The 2023 Mr. Olympia contest was an IFBB Pro League professional bodybuilding competition and expo held from November 2–5, 2023, at the Orange County Convention Center, in Orlando, Florida. It was the 59th Mr. Olympia competition held. Other events at the exhibition included the 2023 212 Olympia Showdown, as well as finals in Men's Classic, Men's Physique, 2023 Ms. Olympia, Fitness, 2023 Figure, 2023 Bikini Olympia, among other contests.

== Venue ==
In 2023, the Mr. Olympia competition once again found its home in Orlando, Florida. However, the previous year saw a shift from tradition as it returned to its traditional hosting venue in Las Vegas, Nevada.

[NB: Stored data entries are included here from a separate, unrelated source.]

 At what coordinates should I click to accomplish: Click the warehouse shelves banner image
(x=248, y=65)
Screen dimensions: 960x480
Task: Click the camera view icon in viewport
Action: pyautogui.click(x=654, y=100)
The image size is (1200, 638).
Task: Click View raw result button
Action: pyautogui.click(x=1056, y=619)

This change marked a significant moment for the event, which had spent the prior two years in Orlando, Florida, as a response to the onset of the COVID-19 pandemic. Despite the challenges faced during that period, the Olympia has successfully regained its pre-COVID size, drawing numerous competitors and fans from all corners of the globe. The continued global appeal of the event was evident as it maintained its practice of live streaming, allowing a worldwide audience to witness the pinnacle of bodybuilding excellence.

== Results ==
Derek Lunsford won the 59th edition of Mr. Olympia Men's Open competition in 2023, with a prize of $400,000. Hadi Choopan came in second with a prize of $150,000. Ten other winners from multiple divisions were crowned during the two days of division finals, including Chris Bumstead, who won the Classic Physique title for the fifth consecutive time.

Table key

| Place | Prize | Name | Country | Judging | Finals | Total |
| 1 | $400,000 | Derek Lunsford | USA United States | 7 | 6 | 13 |
| 2 | $150,000 | Hadi Choopan | Iran Iran | 9 | 9 | 18 |
| 3 | $100,000 | Samson Dauda | United Kingdom | 13 | 15 | 28 |
| 4 | $40,000 | Brandon Curry | USA United States | 21 | 20 | 41 |
| 5 | $35,000 | Andrew 'Jacked' Chinedu Obiekea | France France | 24 | 27 | 51 |
| 6 | $25,000 | Hunter Labrada | USA United States | 30 | 28 | 58 |
| 7 | $16,000 | Michal Krizanek | Slovakia Slovakia | 35 | 35 | 70 |
| 8 | $14,000 | Tonio Burton | USA United States | 42 | 40 | 82 |
| 9 | $12,000 | Regan Grimes | Canada Canada | 43 | 45 | 88 |
| 10 | $10,000 | Charles Griffen | USA United States | 53 | 51 | 104 |
| 11 | $2,000 | Hassan Mostafa | Egypt Egypt | 52 | 57 | 109 |
| 12 | $2,000 | Andrea Presti | Italy Italy | 61 | 58 | 119 |
| 13 | $2,000 | Theo Leguerrier | France France | 65 | 65 | 130 |
| 14 | $2,000 | Roman Fritz | Germany Germany | 70 | 70 | 140 |
| 15 | $2,000 | Justin Shier | USA United States | 80 | 75 | 155 |
| 16 | $2,000 | Phil Clahar | USA United States | 80 | 80 | 160 |
| — | Ross Flanigan | USA United States | 75 | — | — |

== Lead-Up ==
Days before the competition, 2022 3rd Place Winner, Nick Walker, was forced to withdrawal due to an injury (torn hamstring).